From my experience: No.
Have you read Mel's book?
BTW: it is splitting a starter/finisher full of capped brood.


----------



## Island Bees (Dec 22, 2021)

In my experience there are a whole bunch of different strategies for increasing the foraging population in order to increase honey production including boosting, combining, two queens systems, or reducing open brood, but they are all working with the same basic ideas which is the more bees in a hive the more honey is produced per bee and they generally work. However, every strategy has a tradeoff in terms of time and resources. I think the only way any elaborate strategy would make economic sense is if you don't value your time and you have a very short, intense flow.


----------



## elmer_fud (Apr 21, 2018)

VanceLane said:


> I guess I’m trying to look at this from a scientific-method perspective of controlled variables and replicable results. I know… almost impossible, beekeeping is local. Timing, local flows, equipment, weather, space and keeper talent aside I feel like something is missing. I’m having a hard time finding any sources that can replicate Mel’s 100+lbs of surplus honey, which is unfortunate because I really want this to work, I love raising queens and extra honey would be a huge win-win. I keep falling back to the old saying of “if your options are overwintering, honey production, or more bees, you can pick 2 you can’t have all 3.”

### DATASET
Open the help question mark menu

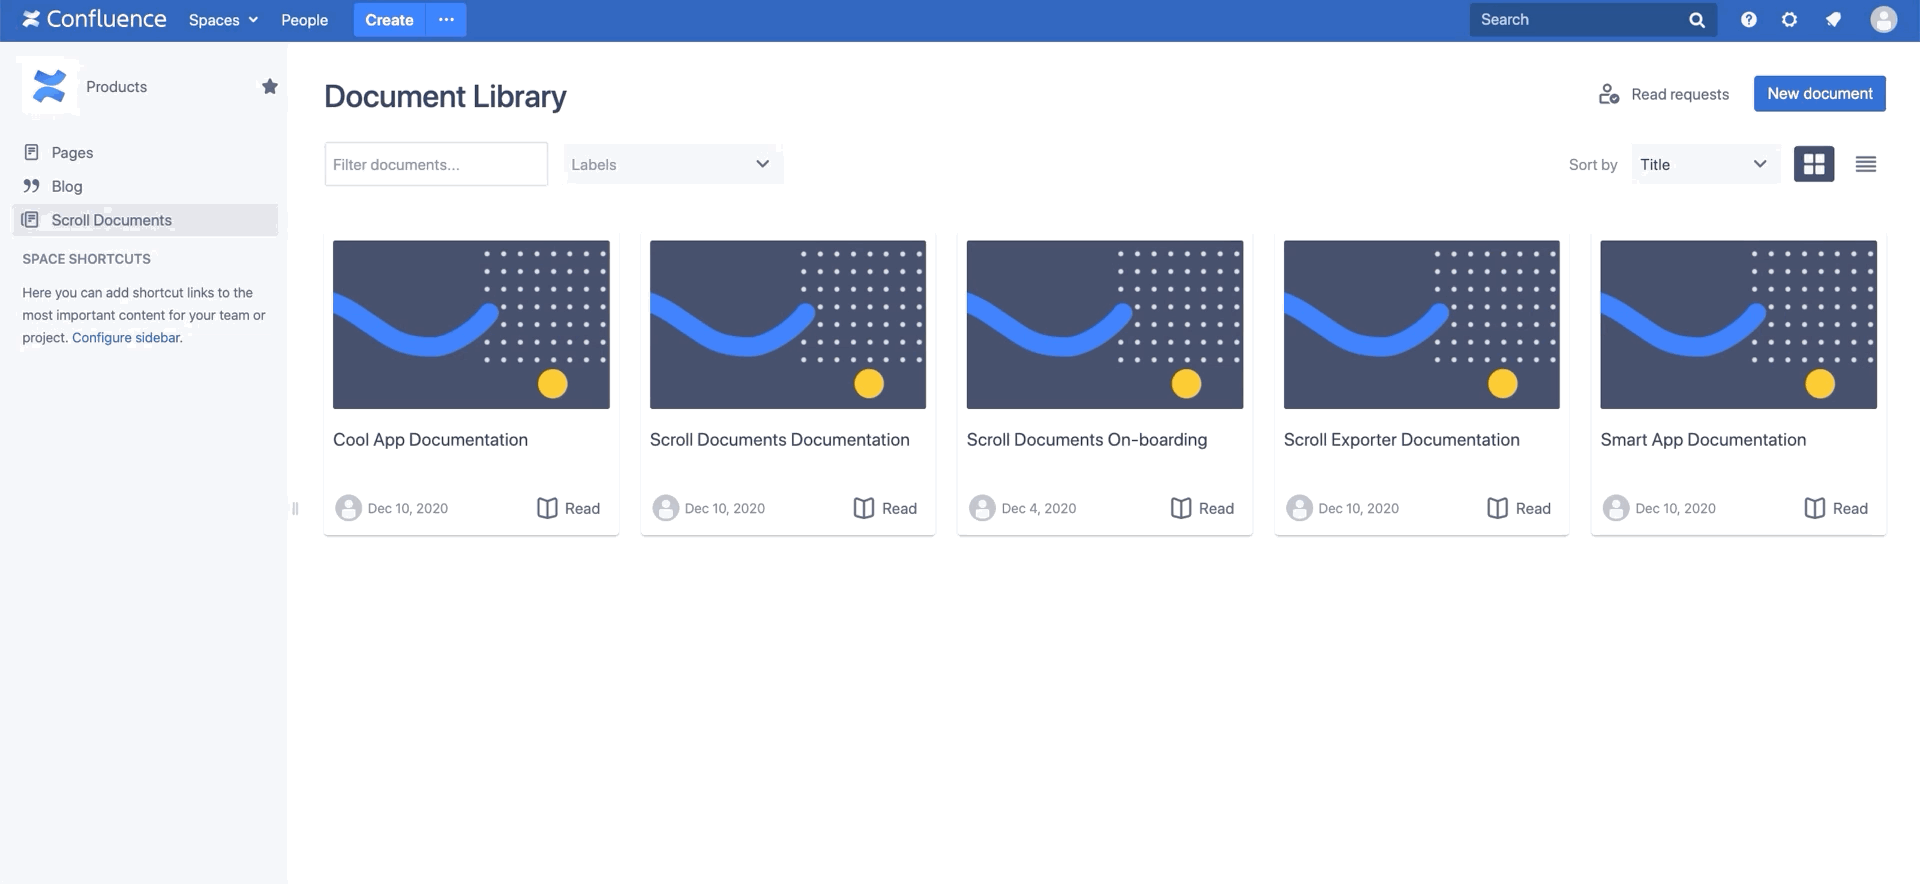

---

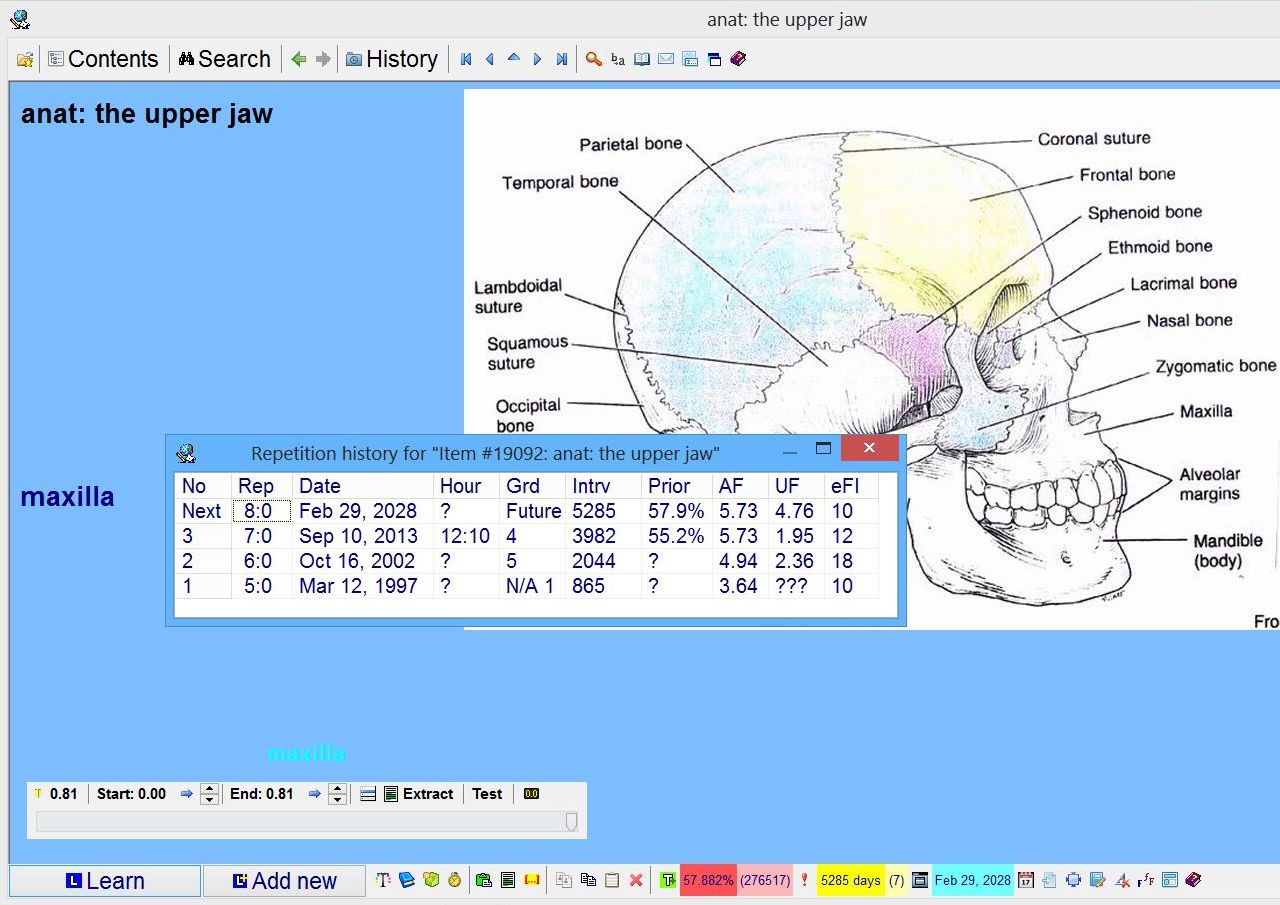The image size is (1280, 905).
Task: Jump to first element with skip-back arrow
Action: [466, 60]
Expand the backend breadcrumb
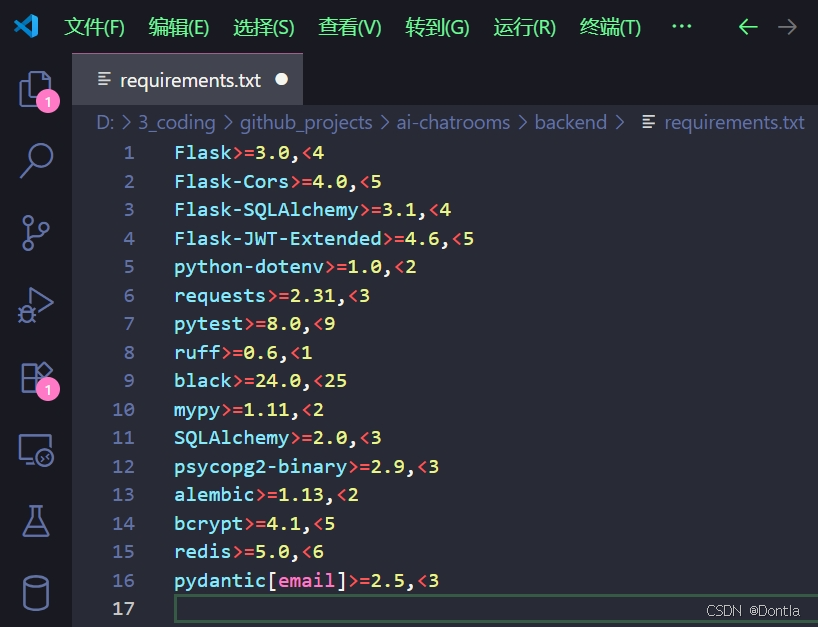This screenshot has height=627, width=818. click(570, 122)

### COMPLETE THE FOLLOWING
• a. According to the beekeeping forum thread, when would an elaborate strategy for increasing the foraging population make economic sense?
• b. From the beekeeping thread, reproduce the passage starting with "## Island Bees" and going on through "short, intense flow.".

### ANSWERS BELOW
• a. Only if you don't value your time and you have a very short, intense flow.

• b.
## Island Bees (Dec 22, 2021)

In my experience there are a whole bunch of different strategies for increasing the foraging population in order to increase honey production including boosting, combining, two queens systems, or reducing open brood, but they are all working with the same basic ideas which is the more bees in a hive the more honey is produced per bee and they generally work. However, every strategy has a tradeoff in terms of time and resources. I think the only way any elaborate strategy would make economic sense is if you don't value your time and you have a very short, intense flow.